Derrotado por las evidencias, me he propuesto un nuevo proyecto: seguir
de una maldita vez el ejemplo del joven escritor Juan Soto Ivars: es decir,
escribir, seguir escribiendo, y no tener reparos en remover cielo y tierra para
que se publique aunque sepa de antemano que no puedo, ni debo, aspirar a
renovar una literatura que se está renovando constantemente, lo sepamos a no.

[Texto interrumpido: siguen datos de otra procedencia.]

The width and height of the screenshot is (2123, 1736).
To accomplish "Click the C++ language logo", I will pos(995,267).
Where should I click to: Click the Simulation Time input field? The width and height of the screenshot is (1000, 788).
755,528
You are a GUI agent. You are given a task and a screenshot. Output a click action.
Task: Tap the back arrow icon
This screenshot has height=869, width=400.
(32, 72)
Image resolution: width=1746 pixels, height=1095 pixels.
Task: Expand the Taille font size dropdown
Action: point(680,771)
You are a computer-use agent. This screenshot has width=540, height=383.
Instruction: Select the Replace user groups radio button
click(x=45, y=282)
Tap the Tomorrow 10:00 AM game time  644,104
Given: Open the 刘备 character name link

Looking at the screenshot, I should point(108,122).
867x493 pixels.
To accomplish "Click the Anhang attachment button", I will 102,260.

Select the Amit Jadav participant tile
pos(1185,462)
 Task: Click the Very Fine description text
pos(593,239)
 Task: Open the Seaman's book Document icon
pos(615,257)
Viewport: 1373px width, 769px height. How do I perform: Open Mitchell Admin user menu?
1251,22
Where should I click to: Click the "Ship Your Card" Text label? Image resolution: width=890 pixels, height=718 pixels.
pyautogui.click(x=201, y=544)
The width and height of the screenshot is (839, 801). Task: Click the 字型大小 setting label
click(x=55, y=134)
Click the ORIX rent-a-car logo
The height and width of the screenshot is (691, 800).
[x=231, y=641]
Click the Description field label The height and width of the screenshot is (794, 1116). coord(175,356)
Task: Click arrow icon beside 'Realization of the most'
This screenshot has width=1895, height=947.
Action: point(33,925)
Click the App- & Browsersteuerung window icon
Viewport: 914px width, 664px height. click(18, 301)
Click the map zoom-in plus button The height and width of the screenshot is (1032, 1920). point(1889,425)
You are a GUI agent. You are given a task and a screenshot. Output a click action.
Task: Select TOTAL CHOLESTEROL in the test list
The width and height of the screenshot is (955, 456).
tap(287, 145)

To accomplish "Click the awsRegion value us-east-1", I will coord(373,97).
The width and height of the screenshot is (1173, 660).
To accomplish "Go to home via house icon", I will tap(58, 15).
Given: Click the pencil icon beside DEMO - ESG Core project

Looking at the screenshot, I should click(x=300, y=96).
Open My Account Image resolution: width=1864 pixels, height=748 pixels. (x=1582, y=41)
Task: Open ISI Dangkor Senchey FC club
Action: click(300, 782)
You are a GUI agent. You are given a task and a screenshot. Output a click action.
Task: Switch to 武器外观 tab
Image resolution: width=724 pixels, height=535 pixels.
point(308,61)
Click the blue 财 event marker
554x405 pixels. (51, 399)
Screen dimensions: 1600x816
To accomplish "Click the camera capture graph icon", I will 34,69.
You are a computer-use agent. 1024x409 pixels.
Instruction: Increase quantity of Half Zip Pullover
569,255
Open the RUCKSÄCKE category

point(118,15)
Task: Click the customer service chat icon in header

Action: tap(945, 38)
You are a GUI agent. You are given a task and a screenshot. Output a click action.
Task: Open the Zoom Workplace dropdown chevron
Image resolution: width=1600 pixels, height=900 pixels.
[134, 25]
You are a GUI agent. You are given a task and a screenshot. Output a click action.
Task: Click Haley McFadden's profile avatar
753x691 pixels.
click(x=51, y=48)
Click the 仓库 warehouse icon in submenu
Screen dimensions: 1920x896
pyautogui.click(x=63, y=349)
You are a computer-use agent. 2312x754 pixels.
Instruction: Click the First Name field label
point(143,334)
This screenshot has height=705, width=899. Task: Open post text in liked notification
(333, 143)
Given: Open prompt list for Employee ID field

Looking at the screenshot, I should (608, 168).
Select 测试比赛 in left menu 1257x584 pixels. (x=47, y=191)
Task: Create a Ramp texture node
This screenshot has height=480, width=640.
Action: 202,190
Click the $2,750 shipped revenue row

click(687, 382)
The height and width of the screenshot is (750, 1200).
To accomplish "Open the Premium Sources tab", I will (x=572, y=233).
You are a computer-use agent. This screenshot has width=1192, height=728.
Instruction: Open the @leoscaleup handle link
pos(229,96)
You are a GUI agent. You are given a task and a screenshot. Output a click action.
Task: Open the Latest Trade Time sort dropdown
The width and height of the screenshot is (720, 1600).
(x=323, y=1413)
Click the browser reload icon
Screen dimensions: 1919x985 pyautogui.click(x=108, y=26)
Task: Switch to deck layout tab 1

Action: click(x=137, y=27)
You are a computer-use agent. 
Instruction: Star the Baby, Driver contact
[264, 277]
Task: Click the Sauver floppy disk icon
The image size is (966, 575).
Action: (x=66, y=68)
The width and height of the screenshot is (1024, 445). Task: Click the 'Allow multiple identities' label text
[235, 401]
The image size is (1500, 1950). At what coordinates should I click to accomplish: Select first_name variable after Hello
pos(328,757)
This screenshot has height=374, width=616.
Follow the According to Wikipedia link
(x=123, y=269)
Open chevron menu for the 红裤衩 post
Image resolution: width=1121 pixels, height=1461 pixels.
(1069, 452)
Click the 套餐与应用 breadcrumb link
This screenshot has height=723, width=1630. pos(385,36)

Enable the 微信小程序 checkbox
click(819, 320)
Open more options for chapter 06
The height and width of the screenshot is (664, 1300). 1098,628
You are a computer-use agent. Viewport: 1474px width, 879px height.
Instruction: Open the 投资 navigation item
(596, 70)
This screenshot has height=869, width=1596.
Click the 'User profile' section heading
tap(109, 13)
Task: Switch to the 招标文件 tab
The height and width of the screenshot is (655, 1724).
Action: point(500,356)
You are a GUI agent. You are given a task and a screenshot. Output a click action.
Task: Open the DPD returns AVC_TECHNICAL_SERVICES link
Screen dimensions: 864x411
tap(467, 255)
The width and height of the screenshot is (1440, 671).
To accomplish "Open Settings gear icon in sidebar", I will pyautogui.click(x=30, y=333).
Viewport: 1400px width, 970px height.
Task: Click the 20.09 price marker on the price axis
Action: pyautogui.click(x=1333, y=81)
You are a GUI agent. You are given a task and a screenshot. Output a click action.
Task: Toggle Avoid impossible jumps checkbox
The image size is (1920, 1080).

Si no aparezco en las búsquedas de Google ni he formado un movimiento literario
que de por sí es un drama, si no recorro España presentando mi libro ni gano
jugosos premios, si no tengo amigos escritores con los que publicar antologías ni
conozco a los editores indies del
momento, si no soy hijo de nadie ni seré padre de nada, ¿qué importa todo eso? En
el fondo se trata de escribir, de seguir escribiendo (… hasta que cae la noche con un estruendo de los mil demonios. / Los
demonios que han de llevarme al infierno, / pero escribiendo.), hasta que
llegue el día, a Dios pongo por testigo, en que me enfrente cara a cara con el
tirano SotoIvars. Y entonces le derrocaré. O simplemente le daré las gracias por
haberme mostrado una alternativa a la catástrofe.